Once the enfant terrible of the game, Barry battled referees and even threw a punch at former Rhodes Scholar Bill Bradley of the New York Knicks during a game. "It's very easy to criticize my temper," Barry says. "But you don't know what it's like taking all that abuse, having people bang into you and push and grab, and then have the referee say they never touched you." Barry's election as team captain last year, says Warrior coach Al Attles, gave him a new sense of direction. But even Barry admits his fires still smolder. "Some people have tempers they can keep in," he says. "I don't, but I don't get as angry as I used to."
For much of Barry's career, his contract fights made him celebrated in legal courts. After two years with the NBA's San Francisco Warriors, he fled in 1967 to the Oakland Oaks of the newly formed ABA. The Oaks paid him $75,000 a year (against $100,000 from the Warriors) but gave him part ownership of the team and a percentage of the gate. "I was called a money-grubber and a back-stabber," he remembers bitterly, "because I was the first athlete to jump leagues. Actually, the money was the least concern. My father-in-law was Oakland coach and general manager." Subsequently Barry began an odyssey during which he sat out a year to end his contract, moved with the Oaks to Washington, D.C., played two seasons with the New York Nets and then returned to the Warriors four years ago.
Barry came into pro basketball after making All-America at the University of Miami, where he took a degree in marketing and married Pamela Hale, the coach's daughter. She has sometimes been a tough critic. "After a game," she says, "25 people would tell him how great he was, and I would say, 'Boy, you really made a dumb pass.' "
Early on, shyness plagued Barry. "It took me years," he says, "to learn how to make eye contact." Today he has become a wealthy businessman and performer. He does TV commercials, runs two basketball camps and works as a CBS sports announcer.
His $237,500 annual salary enables the Barrys, their four sons, ages 9, 6, 4 and 3, and adopted 19-month-old daughter to live comfortably in a modern house near a golf course in the San Francisco suburbs.
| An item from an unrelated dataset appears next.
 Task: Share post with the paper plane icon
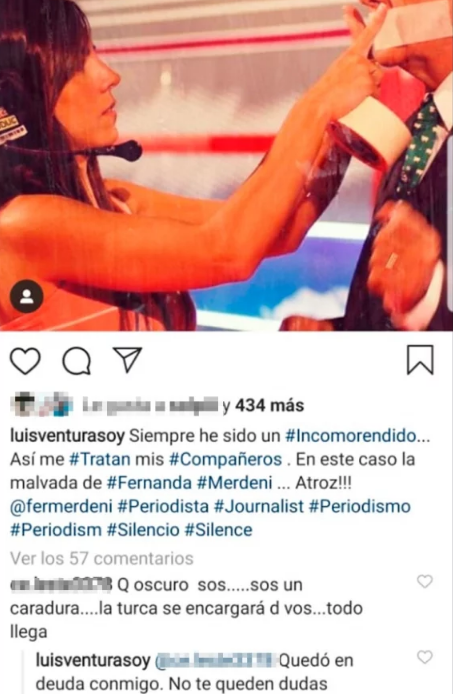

He likes German white wine, carries a shoulder bag and hands out postcard-sized pictures when asked for autographs. His one indulgence: a gold Mercedes (in which he does not allow smoking).
The good life has not appreciably pacified him. "I can't stand mediocrity," he says, "especially in myself. I want to win." But there is a trace of mellowing. "Gee, Dad," observed one of Barry's sons after a recent game, "you only swore six times tonight."
For basketball superstar Rick Barry of the champion NBA Golden State Warriors, competitive drive is not a means to an end, but an end in itself. "It's difficult for me to do things for fun," confesses the fiery 6'7½", 225-pound All-Pro forward. "Even a game at home like charades. I really get into it, and a dumb clue drives me crazy." But if Barry is a perfectionist in the parlor, he is a fanatic on the court.